Friday, 9 December 2011

How (not) to sell your house

I don't know about you, but I thought there were various rules you followed when you want to sell your house. Not that I am any sort of an expert as I have only ever sold one house, and I can't remember but I probably wasn't even around to sell it at the time (being as how I was living elsewhere and the selling of the house was part of the divorce settlement business).

Anyway I thought that part of the deal was that you made your house look as attractive as possible, etc, etc - which used to include roasting a single coffee bean under your grill to make the house smell inviting, but that may have gone by the board now, Terence Conran having moved on, as t'were.

The point is that 'the Americans who live over the road' are trying to sell their house, having found another one that they think they like better.

Well, good.
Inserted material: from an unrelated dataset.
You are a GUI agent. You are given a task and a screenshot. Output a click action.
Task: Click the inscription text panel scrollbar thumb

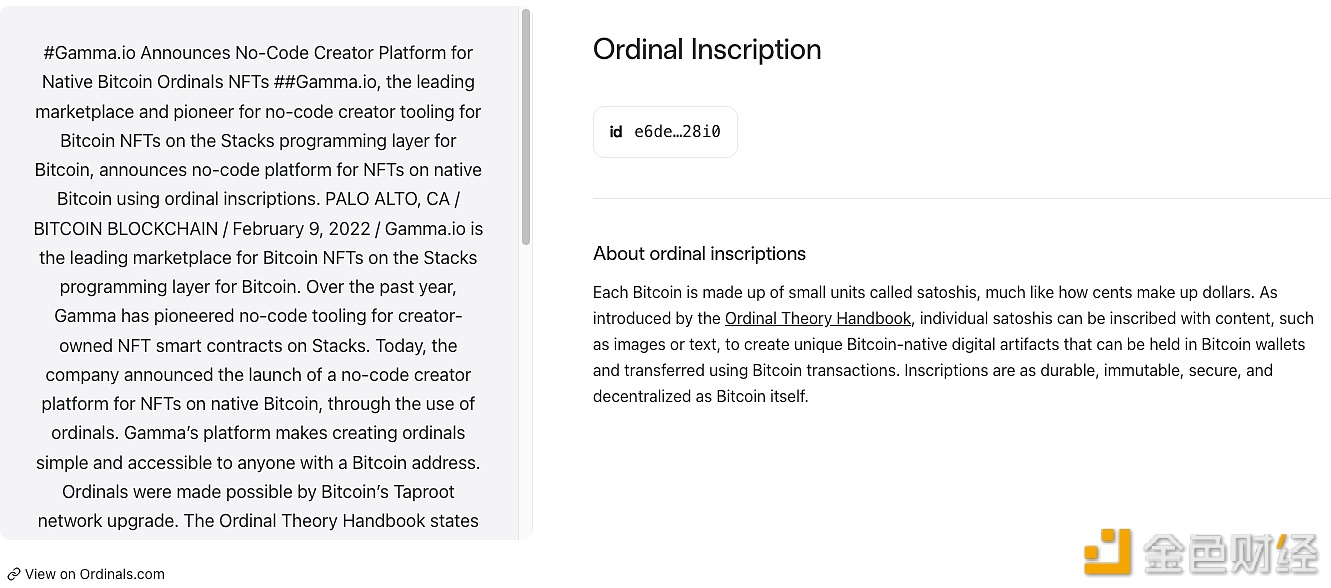pos(526,127)
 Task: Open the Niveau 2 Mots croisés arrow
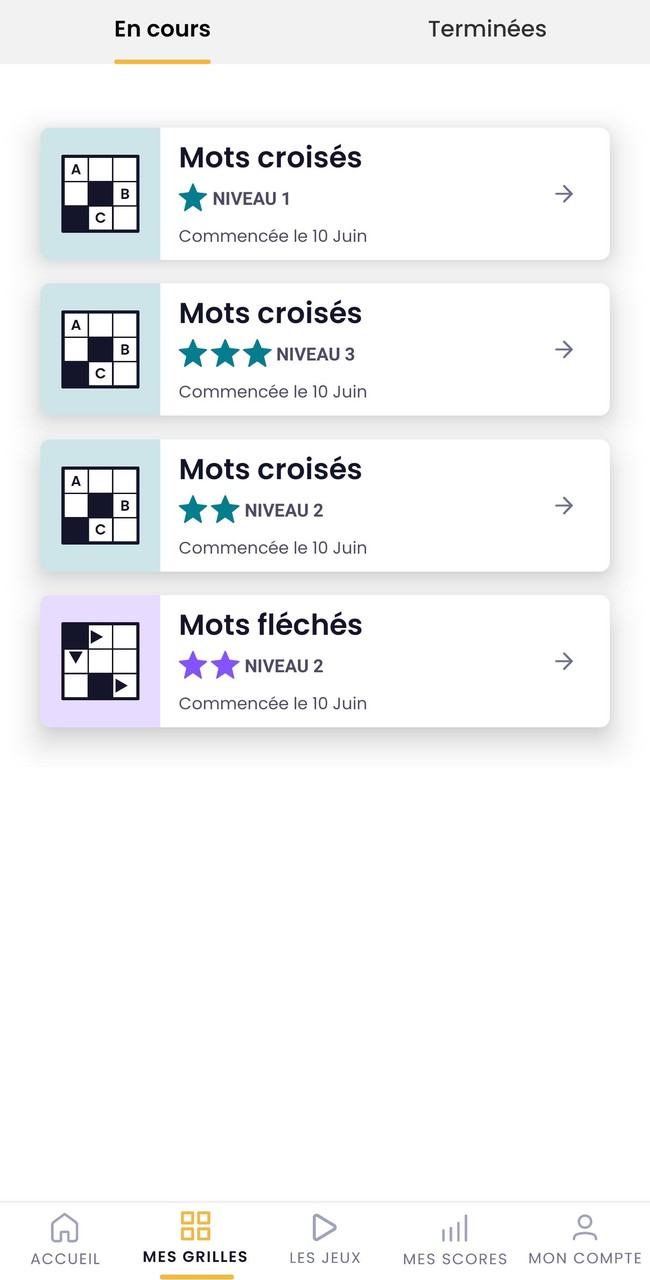click(x=563, y=505)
Eighteen months ago the man of the house (lecturer at University) had scaffolding erected in front of their house and spent several months renovating the front. This didn't include the month of August when they go back to the States to visit family, but he renewed the soffits, painted the whole of the front, window frames, etc ... except for the front door surround. This stayed resolutely unpainted, even after the scaffolding had been removed.

And then the house was put on the market. I should say, at this point, that not only did the front door surround remain unpainted but the front garden dividing wall was also unpainted. This wall is in extremely bad condition. It is a brick wall with painted render. Except that all the render has either fallen off or is threatening to do so. This makes the wall look mega-crap.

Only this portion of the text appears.